Nordrhein-Westfalens Innenminister Herbert Reul (CDU) kritisiert seit Langem die unzureichende Bekämpfung von fußballbezogener Gewalt. Er warf dem Schiedsrichter vor, das DFB-Pokalfinale im Mai trotz abbrennender Pyrofackeln nicht unterbrochen zu haben. Reul argumentiert zudem, dass die aktuellen Bußgelder bei Verstößen gegen das Pyrotechnik-Verbot wirkungslos seien und Pilotprojekte mit Detektoren nicht die erhofften Ergebnisse gebracht hätten.
Reul fordert von den Vereinen konsequenteres Handeln: schärfere Kontrollen, Durchsuchungen in den Ultra-Blöcken und eine bessere Videoüberwachung, um das Werfen von Gegenständen über Zäune zu verhindern. Doch sowohl die IMK als auch die Fußballclubs sind uneins, ob flächendeckende Stadionkontrollen praktikabel sind.
Die Arbeitsgruppe räumte ein, dass es keine Einzelmaßnahme oder verantwortliche Stelle gebe, die das Pyrotechnik-Problem allein lösen könne. Selbst die Ausschreitungen beim DFB-Pokalfinale konnten die IMK nicht zu einer Kehrtwende bei zusätzlichen Maßnahmen bewegen.

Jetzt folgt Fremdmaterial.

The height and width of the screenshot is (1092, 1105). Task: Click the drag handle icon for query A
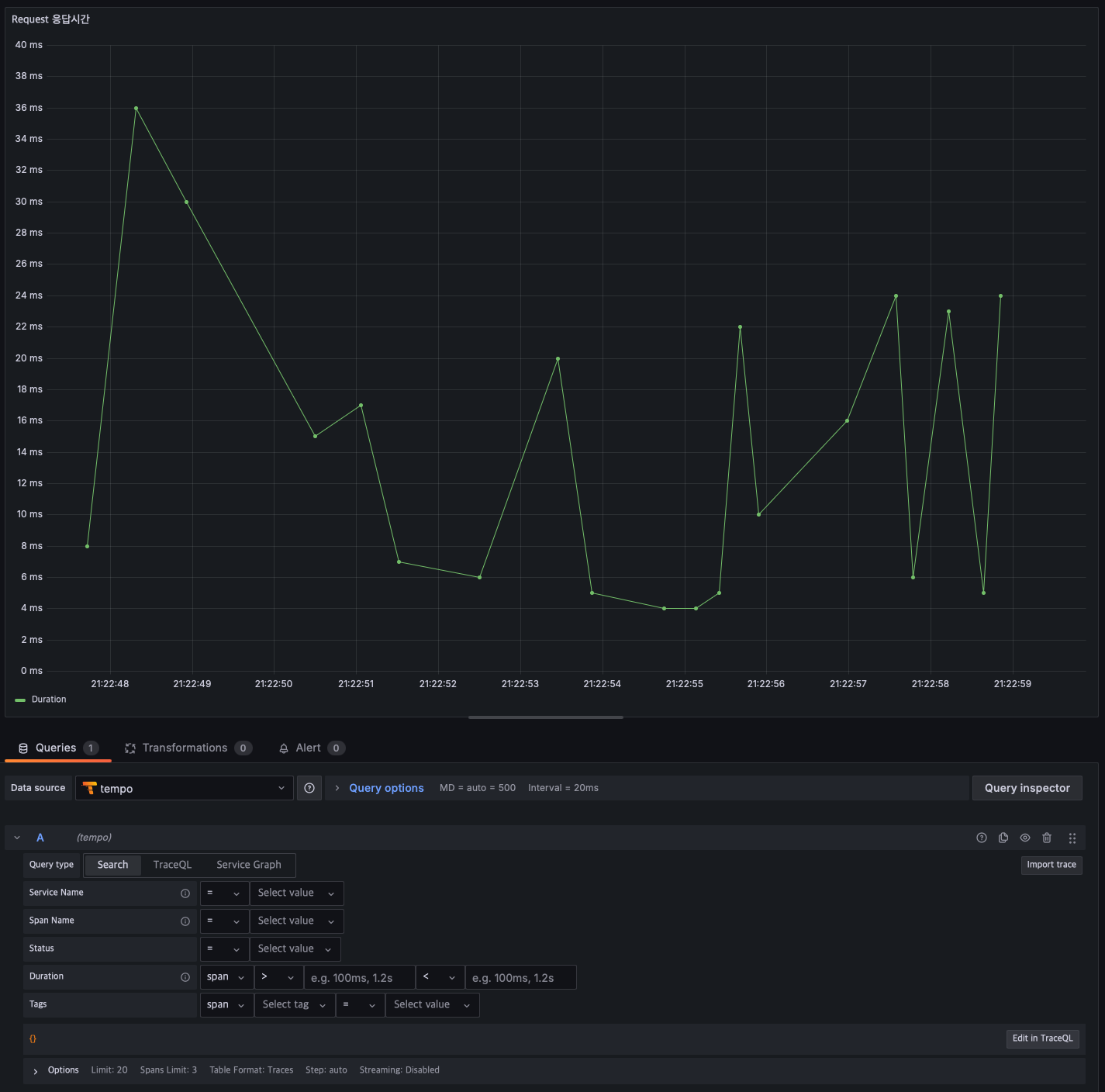click(x=1072, y=838)
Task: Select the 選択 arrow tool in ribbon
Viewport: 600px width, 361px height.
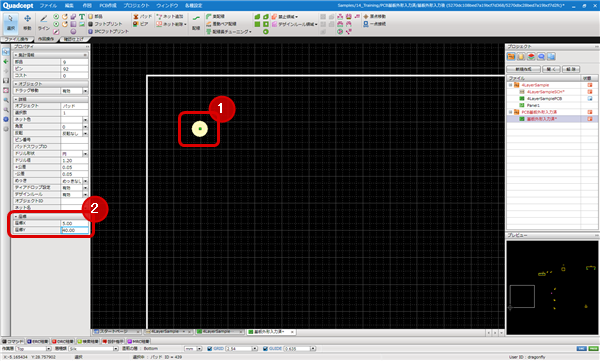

Die Entscheidung bedeutet, dass es vorerst keine Änderungen an den bestehenden Regelungen geben wird. Das Problem von Pyrotechnik und Gewalt in Stadien wird erst auf der nächsten IMK-Konferenz im Herbst wieder aufgegriffen. Bis dahin bleiben die aktuellen Maßnahmen trotz anhaltender Bedenken in Kraft.